It’s May 2013 and Microsoft is revealing the Xbox One to the world for the first time. Enhanced Kinect! App-snapping! In-house content development! Cable service integration!
Now it’s June 2013, post-E3. Xbox is a dirty word. Always-online requirements and restrictions on secondhand game sales have the gaming community in an uproar. Sony’s competing PlayStation 4 costs $100 less because it doesn’t pack in the same kind of required camera peripheral that the Xbox One has. Microsoft backpedals. Policies are reversed. The mob is placated.
Now it’s June 2014, one year later. Kinect isn’t a pack-in anymore. The Xbox One is down to $400, making it competitive with the PS4. It’s more backpedaling. Kinect, once pushed as the cornerstone of a brave, new world for Xbox gamers, is now deemed non-essential. Sold separately. More backpedaling, but a cheaper console means a more attractive purchase. Once again, the mob is placated.

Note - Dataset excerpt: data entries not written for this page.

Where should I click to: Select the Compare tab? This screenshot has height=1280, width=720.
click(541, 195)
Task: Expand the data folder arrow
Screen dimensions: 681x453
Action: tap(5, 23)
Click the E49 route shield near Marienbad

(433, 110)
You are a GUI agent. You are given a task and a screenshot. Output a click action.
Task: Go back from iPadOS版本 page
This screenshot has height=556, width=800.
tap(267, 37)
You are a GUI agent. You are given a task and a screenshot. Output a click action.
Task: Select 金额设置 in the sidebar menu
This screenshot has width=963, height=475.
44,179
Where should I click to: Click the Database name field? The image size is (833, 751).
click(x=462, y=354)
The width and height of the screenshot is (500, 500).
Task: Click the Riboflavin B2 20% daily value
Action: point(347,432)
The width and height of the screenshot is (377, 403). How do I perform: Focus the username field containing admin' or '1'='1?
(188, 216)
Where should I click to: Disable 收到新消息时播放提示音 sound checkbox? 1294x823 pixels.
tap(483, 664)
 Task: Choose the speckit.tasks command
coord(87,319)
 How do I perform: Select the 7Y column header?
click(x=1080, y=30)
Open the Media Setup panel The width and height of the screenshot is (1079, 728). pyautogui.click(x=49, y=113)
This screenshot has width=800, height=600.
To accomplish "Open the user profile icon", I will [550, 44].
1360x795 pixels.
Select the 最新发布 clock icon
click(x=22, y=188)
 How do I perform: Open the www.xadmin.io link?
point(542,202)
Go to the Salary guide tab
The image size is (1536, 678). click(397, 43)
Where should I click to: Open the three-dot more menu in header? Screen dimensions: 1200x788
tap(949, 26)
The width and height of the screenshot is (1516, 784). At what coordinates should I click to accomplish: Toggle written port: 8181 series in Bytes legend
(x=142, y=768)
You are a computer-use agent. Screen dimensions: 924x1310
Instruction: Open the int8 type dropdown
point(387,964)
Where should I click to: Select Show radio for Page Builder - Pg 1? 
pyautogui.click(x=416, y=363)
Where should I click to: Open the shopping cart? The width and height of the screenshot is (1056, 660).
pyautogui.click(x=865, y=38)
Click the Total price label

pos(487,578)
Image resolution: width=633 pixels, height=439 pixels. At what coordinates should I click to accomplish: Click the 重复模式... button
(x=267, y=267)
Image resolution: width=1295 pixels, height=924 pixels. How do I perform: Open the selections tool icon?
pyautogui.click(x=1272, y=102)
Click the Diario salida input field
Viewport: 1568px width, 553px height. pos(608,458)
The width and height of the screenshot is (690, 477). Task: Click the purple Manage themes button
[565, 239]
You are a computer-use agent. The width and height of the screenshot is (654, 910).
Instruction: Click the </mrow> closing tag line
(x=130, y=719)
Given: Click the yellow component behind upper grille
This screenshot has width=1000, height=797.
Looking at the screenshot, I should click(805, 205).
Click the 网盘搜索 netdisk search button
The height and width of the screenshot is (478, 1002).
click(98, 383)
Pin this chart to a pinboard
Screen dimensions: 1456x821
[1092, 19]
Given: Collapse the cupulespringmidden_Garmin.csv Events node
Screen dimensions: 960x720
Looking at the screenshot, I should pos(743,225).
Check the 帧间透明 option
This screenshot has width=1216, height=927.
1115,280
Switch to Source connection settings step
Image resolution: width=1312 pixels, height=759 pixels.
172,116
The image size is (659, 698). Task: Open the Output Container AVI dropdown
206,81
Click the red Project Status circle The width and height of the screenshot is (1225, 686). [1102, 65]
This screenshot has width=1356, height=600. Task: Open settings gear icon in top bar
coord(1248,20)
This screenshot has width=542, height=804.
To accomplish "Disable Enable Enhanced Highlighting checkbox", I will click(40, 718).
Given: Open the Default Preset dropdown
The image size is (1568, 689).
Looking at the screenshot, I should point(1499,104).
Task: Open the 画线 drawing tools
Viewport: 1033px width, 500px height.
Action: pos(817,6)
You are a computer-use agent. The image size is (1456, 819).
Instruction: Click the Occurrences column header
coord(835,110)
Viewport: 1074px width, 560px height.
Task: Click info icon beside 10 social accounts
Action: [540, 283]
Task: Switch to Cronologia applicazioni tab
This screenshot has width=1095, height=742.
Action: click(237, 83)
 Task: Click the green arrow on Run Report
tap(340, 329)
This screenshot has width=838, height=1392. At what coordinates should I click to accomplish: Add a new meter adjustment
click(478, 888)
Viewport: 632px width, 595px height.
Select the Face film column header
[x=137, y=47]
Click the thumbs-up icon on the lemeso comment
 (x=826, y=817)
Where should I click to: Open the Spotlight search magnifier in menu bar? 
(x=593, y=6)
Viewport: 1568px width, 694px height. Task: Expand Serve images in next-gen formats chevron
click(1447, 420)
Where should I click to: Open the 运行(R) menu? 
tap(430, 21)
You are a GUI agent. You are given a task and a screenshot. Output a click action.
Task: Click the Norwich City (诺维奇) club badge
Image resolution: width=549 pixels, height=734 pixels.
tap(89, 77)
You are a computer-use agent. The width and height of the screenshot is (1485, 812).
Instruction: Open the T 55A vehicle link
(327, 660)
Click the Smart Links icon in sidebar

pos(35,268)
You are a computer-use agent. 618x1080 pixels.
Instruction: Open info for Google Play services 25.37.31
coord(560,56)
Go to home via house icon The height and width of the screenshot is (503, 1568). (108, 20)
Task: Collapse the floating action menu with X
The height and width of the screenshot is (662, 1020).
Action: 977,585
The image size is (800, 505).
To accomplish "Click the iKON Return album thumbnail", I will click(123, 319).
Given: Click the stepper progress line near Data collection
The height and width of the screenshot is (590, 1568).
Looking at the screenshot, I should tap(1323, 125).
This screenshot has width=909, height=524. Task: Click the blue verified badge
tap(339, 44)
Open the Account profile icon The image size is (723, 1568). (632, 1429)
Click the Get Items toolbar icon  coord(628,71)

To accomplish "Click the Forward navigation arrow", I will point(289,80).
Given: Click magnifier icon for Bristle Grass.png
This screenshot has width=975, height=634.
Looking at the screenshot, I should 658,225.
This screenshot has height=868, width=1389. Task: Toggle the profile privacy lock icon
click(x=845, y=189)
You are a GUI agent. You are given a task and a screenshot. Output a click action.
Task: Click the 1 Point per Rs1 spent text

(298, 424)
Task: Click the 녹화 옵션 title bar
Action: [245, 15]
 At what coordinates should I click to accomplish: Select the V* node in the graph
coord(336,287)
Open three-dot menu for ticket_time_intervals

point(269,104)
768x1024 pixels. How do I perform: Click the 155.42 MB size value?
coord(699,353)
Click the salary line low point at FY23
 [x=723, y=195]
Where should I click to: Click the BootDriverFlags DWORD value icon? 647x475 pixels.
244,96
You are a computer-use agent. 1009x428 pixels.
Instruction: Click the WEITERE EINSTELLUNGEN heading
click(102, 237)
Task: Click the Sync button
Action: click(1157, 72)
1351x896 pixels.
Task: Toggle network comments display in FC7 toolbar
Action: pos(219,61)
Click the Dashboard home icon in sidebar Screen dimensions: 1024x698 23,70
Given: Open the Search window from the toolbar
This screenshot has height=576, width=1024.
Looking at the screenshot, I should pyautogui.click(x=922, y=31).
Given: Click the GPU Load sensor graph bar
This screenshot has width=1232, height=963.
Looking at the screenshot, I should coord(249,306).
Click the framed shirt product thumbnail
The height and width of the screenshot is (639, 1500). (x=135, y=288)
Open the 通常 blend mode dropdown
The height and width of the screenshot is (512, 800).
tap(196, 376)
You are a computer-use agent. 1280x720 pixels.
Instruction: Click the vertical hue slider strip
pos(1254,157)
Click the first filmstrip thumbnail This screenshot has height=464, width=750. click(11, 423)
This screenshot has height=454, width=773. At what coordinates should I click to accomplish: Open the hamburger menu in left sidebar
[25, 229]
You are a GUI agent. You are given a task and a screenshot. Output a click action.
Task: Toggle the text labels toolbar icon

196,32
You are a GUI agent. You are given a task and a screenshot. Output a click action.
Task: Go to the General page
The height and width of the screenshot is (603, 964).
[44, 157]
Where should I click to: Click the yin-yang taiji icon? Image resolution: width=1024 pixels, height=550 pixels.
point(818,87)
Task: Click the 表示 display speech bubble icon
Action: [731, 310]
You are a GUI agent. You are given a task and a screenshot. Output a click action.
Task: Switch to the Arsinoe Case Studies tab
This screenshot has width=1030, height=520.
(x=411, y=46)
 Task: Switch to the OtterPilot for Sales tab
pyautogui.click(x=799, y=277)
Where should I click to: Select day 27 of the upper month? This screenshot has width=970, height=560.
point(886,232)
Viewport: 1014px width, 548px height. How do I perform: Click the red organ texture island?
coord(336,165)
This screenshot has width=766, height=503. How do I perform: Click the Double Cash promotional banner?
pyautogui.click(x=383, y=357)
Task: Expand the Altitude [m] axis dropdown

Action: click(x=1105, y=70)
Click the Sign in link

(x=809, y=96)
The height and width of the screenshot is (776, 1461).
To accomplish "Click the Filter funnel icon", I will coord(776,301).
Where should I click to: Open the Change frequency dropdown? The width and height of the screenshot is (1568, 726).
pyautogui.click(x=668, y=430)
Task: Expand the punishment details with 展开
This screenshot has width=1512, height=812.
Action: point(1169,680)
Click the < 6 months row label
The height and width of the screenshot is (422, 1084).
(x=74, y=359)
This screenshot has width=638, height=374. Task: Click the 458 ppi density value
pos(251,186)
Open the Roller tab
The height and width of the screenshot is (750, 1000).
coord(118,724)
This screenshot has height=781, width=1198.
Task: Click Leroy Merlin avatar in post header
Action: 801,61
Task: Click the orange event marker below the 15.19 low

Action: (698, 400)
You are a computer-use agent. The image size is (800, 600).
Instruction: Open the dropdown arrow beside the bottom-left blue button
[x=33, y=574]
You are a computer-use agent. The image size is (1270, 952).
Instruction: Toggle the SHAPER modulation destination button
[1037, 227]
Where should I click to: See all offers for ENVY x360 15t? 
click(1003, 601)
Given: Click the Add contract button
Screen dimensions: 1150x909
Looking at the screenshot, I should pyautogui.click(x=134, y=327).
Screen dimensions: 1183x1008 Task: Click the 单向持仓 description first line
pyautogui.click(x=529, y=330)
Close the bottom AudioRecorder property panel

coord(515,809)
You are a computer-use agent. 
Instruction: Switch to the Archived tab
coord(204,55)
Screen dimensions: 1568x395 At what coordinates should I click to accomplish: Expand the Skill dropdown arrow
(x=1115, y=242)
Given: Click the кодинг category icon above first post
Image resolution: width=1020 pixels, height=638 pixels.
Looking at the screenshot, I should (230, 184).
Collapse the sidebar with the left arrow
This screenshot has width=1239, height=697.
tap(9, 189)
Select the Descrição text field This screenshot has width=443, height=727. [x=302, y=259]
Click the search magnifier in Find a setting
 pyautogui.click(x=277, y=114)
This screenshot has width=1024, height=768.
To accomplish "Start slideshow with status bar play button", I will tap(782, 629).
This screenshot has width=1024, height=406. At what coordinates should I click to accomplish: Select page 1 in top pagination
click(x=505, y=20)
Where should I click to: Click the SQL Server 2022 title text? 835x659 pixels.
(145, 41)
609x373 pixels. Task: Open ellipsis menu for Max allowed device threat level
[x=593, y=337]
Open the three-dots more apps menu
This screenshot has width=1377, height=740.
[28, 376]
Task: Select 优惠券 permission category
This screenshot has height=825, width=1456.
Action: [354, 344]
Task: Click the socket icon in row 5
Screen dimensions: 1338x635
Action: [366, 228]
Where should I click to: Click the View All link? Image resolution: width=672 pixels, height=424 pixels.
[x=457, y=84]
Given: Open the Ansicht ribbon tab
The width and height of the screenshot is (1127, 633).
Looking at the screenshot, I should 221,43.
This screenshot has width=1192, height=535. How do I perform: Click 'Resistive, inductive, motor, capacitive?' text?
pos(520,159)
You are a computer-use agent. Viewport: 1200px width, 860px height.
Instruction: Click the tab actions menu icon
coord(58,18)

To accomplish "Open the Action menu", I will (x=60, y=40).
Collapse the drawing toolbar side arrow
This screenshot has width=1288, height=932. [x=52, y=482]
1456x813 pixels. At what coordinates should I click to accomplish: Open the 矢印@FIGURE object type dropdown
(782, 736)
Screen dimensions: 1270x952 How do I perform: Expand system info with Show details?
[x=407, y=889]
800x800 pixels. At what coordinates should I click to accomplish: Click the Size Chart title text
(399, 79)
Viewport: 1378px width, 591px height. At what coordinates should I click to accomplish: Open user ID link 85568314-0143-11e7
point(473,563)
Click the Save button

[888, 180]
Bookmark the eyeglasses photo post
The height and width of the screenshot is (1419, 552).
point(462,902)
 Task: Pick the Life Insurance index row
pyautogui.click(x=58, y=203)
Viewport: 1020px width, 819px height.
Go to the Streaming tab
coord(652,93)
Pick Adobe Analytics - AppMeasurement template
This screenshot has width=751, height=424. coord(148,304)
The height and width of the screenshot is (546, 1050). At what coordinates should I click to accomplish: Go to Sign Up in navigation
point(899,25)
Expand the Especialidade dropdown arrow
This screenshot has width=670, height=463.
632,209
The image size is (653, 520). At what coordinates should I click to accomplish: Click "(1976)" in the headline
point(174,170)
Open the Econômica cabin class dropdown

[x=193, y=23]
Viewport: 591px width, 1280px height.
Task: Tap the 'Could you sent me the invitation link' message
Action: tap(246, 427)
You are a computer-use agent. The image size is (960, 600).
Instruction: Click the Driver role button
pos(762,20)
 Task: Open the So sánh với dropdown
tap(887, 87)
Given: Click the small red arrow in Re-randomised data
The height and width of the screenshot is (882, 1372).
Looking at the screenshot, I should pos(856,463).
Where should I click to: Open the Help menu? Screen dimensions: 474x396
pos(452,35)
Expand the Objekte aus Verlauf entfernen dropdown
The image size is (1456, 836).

Now it’s July 2014. Xbox Entertainment Studios is due to be shut down. A handful of in-production projects will proceed as scheduled, but all of those big plans to deliver original, non-interactive content on Xbox platforms for years to come seem to have been euthanized. This time, the mob doesn’t care. It never really did to begin with.
Microsoft’s message coming out of the Xbox One reveal was crystal-clear: We want to own your living room. The whole damn thing. All your home entertainment are belong to us. The Xbox 360’s cross-connectivity with Windows Media Center? Merely a taste of a larger strategy for Xbox that played out during former CEO Steve Ballmer’s regime.
Ballmer’s gone now, and the Xbox One’s grand ambitions are scaling back. Microsoft no longer wants to own your living room. Leasing just a small corner of it is totally fine. That was the Xbox 360’s great success. It did gaming, and social interactions while gaming, really well. So well, in fact, that Sony willingly aped popular features like Party Chat (on the PS4) and Achievements (realized as Trophies).
Microsoft no longer wants to own your living room. Leasing just a small corner of it is totally fine.
The shutdown is an acknowledgement of the fact that XES was a fool’s errand. Microsoft isn’t Sony. There’s no film/TV division at the company, no established infrastructure of technology or industry experts to lean on. Microsoft wanted to build all of that from scratch, just like it did with the original Xbox back in 2001.
That was a different time though, and Xbox was in the realm of products Microsoft was already equipped to produce. The company just isn’t set up to create original TV-style programming. That’s not to say it couldn’t get there, but someone finally got the sense in their head to ask the question: “Why are we even trying? Why are we spending all of this money to service a sub-section of a sub-section of our community?”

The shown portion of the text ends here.